SELECTED TEXT:
"""

RAGAMALA in Nara, PEACE CAFE in Kyoto, Buddhist Cuisine in Taiwan, Hip Places in Tokyo & NYC – Vegetarianism: the Most Powerful Strategy Against Global Warming

While sightseeing in Nara, I came across a humble, tiny flyer, advertising a Mustard Seeds Indian Handicraft fair trade sale benefiting handcrafters in India, organized by former Kansai resident Maura Hurley. Because of my travel schedule, I couldn't make the sale, but stopped by the restaurant hosting the sale, RAGAMALA, and, near Nara's wonderful five-story pagoda, next to Sarusawa "Set the Living Things Free" pond, I found a vibrant oasis of enlightened cuisine – spicy, pure vegetarian Indian food – and Indian music.
ragamala
The owner told me that Ragamala (which means a chain or necklace of ragas), seeks to nourish the sense of sound, and that their vegetarian cuisine springs from their concern about healthy cuisine and environmental activism. So here, in Nara, was an outpost of Indian millennia-old vegetarian tradition that springs from the belief in ahimsa, nonviolence towards all living things.

This remark about the nexus between vegetarianism and environmentalism inspired me to do some reading. I knew that the meat industry has contributed in a large measure to the destruction of Amazon rainforests and incredible amounts of pollution, but, until recently, I didn't know that the meat industry is neck-to-neck, if not worse that the oil industry, when it comes to creating global warming.

Just after dialoguing with Ragamala, I read Kathy Freston's powerful article "Vegetarian is the New Prius" detailing the connections between the meat industry and global warming:

"Last year researchers at the University of Chicago took the Prius down a peg when they turned their attention to another gas guzzling consumer purchase. They noted that feeding animals for meat, dairy, and egg production requires growing some ten times as much crops as we'd need if we just ate pasta primavera, faux chicken nuggets, and other plant foods. On top of that, we have to transport the animals to slaughterhouses, slaughter them, refrigerate their carcasses, and distribute their flesh all across the country. Producing a calorie of meat protein means burning more than ten times as much fossil fuels--and spewing more than ten times as much heat-trapping carbon dioxide--as does a calorie of plant protein. The researchers found that, when it's all added up, the average American does more to reduce global warming emissions by going vegetarian than by switching to a Prius.

"According to the UN report, it gets even worse when we include the vast quantities of land needed to give us our steak and pork chops. Animal agriculture takes up an incredible 70% of all agricultural land, and 30% of the total land surface of the planet. As a result, farmed animals are probably the biggest cause of slashing and burning the world's forests. Today, 70% of former Amazon rainforest is used for pastureland, and feed crops cover much of the remainder. These forests serve as "sinks," absorbing carbon dioxide from the air, and burning these forests releases all the stored carbon dioxide, quantities that exceed by far the fossil fuel emission of animal agriculture.

"""

DATA RECORDS:
"""

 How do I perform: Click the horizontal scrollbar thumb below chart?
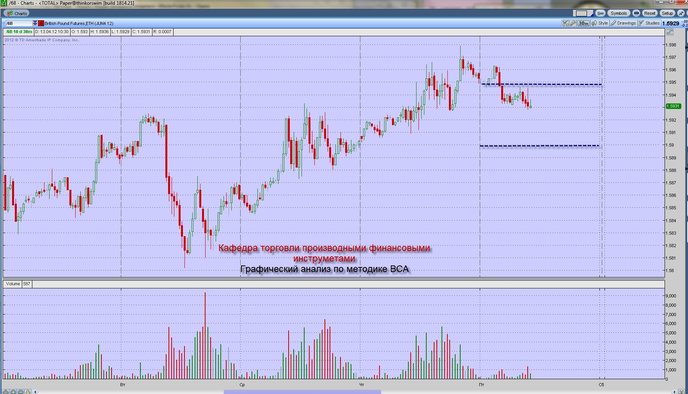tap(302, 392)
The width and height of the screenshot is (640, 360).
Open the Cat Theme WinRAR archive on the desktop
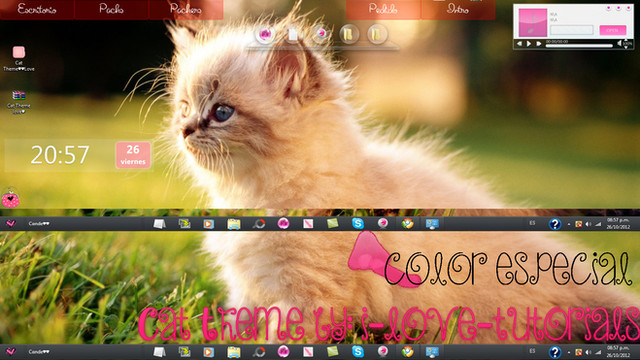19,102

"""

TASK DESCRIPTION: Write out everything from "RAGAMALA in Nara, PEACE" down to "and Indian music." in the vegetarianism text, substituting "leaflet" for "flyer". The rows have no connection to the text on vegetarianism and global warming.

EXPECTED ANSWER:
RAGAMALA in Nara, PEACE CAFE in Kyoto, Buddhist Cuisine in Taiwan, Hip Places in Tokyo & NYC – Vegetarianism: the Most Powerful Strategy Against Global Warming

While sightseeing in Nara, I came across a humble, tiny leaflet, advertising a Mustard Seeds Indian Handicraft fair trade sale benefiting handcrafters in India, organized by former Kansai resident Maura Hurley. Because of my travel schedule, I couldn't make the sale, but stopped by the restaurant hosting the sale, RAGAMALA, and, near Nara's wonderful five-story pagoda, next to Sarusawa "Set the Living Things Free" pond, I found a vibrant oasis of enlightened cuisine – spicy, pure vegetarian Indian food – and Indian music.